----- STORED ROWS

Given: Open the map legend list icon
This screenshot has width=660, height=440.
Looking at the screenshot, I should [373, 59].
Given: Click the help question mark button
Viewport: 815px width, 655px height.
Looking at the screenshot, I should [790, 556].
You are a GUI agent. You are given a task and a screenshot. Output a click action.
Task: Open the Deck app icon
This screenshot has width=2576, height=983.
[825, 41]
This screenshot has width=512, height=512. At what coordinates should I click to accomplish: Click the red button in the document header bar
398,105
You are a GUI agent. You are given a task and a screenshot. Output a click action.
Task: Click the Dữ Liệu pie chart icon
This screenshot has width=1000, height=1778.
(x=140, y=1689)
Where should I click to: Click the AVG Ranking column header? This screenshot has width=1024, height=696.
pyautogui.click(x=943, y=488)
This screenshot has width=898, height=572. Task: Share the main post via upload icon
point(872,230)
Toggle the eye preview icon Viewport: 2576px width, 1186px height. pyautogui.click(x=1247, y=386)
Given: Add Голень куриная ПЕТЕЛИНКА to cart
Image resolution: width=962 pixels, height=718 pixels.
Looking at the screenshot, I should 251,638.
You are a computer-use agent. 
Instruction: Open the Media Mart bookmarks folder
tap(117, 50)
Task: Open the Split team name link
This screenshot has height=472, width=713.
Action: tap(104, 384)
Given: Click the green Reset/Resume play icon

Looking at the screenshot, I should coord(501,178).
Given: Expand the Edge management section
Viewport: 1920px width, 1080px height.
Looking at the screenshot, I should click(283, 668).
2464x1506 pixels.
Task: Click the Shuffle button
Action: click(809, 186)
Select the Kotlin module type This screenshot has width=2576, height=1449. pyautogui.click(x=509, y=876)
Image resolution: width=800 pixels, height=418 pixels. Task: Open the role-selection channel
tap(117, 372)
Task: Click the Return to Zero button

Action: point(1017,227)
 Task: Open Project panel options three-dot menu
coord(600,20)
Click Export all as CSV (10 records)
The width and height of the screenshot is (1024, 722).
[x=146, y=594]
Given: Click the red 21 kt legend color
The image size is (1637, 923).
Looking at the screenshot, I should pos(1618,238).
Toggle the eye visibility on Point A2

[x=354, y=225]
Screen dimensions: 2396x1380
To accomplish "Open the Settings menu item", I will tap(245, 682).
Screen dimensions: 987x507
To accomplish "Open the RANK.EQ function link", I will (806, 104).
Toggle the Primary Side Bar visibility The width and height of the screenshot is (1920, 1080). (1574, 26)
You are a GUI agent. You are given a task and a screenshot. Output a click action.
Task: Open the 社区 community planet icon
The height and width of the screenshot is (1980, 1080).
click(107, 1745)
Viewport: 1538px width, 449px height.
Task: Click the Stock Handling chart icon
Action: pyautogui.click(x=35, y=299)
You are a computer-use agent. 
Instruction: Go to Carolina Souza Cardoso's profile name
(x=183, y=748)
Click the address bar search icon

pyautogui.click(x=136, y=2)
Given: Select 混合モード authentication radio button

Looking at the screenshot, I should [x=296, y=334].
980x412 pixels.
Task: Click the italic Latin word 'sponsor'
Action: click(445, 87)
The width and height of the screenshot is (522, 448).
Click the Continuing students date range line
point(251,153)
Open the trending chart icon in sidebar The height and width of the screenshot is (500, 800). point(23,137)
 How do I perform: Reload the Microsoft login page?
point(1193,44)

----------

TASK DESCRIPTION:
Reproduce the lines of the listing above, starting with the line that contains "Given: Add Голень куриная ПЕТЕЛИНКА to cart" and going on through the line that contains "Action: tap(104, 384)". Include both of those lines.

REPLY TO THE EXERCISE:
Given: Add Голень куриная ПЕТЕЛИНКА to cart
Image resolution: width=962 pixels, height=718 pixels.
Looking at the screenshot, I should 251,638.
You are a computer-use agent. 
Instruction: Open the Media Mart bookmarks folder
tap(117, 50)
Task: Open the Split team name link
This screenshot has height=472, width=713.
Action: tap(104, 384)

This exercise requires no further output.